TRY IT: Down to the last line, repeat the entries exactly and drop any image.

[Saved data entries]
--*--

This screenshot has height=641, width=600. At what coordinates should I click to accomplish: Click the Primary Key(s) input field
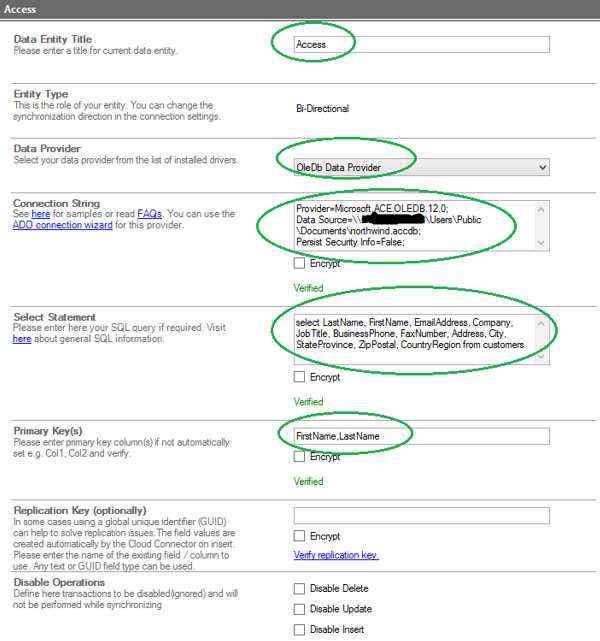pyautogui.click(x=421, y=436)
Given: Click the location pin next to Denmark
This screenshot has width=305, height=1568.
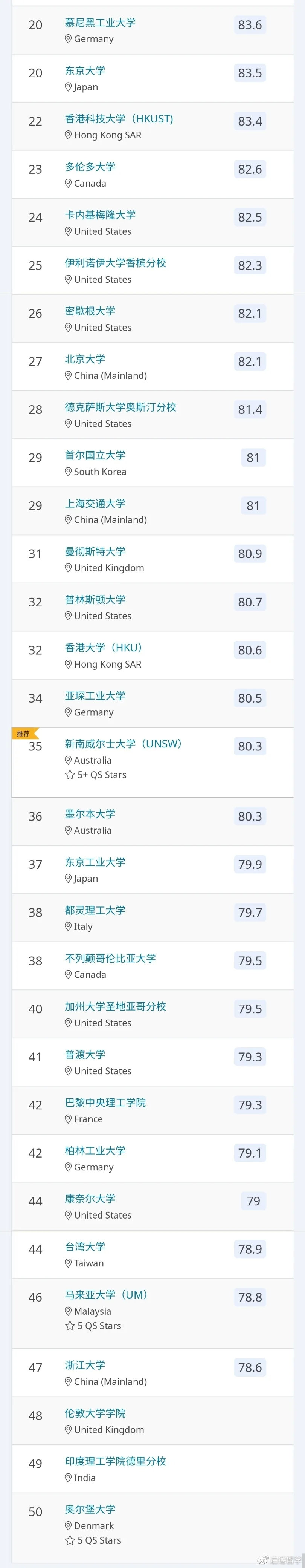Looking at the screenshot, I should 69,1525.
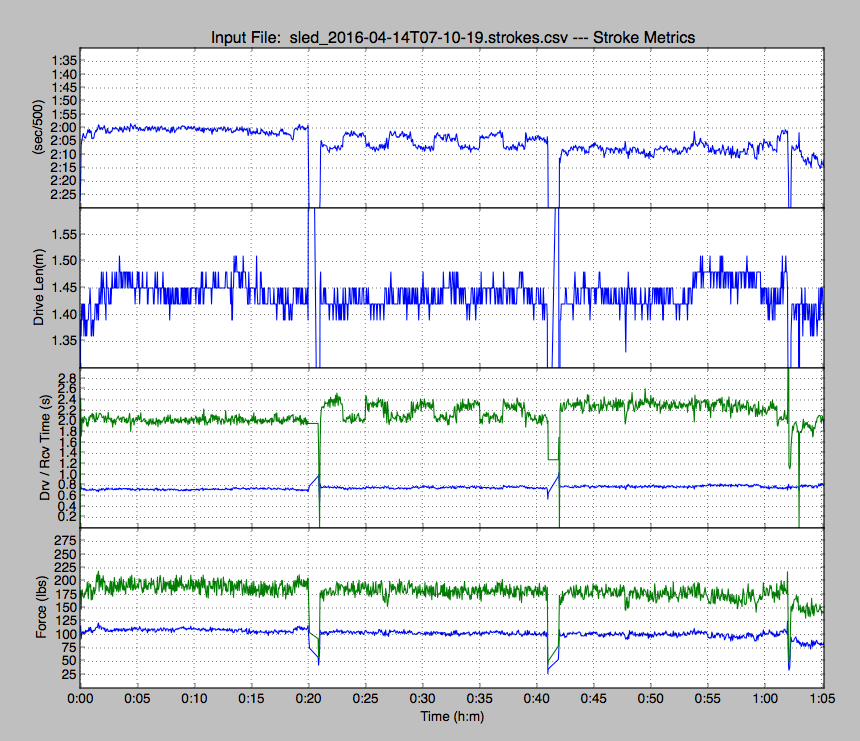This screenshot has height=741, width=860.
Task: Click the 'Time (h:m)' x-axis label
Action: (x=452, y=716)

--*--

TASK SOLUTION:
This screenshot has height=641, width=600. At what coordinates should I click to accomplish: Click the Primary Key(s) input field
pyautogui.click(x=421, y=436)
Given: Click the location pin next to Denmark
This screenshot has width=305, height=1568.
Looking at the screenshot, I should 69,1525.
This screenshot has height=741, width=860.
Task: Click the 'Time (h:m)' x-axis label
Action: (x=452, y=716)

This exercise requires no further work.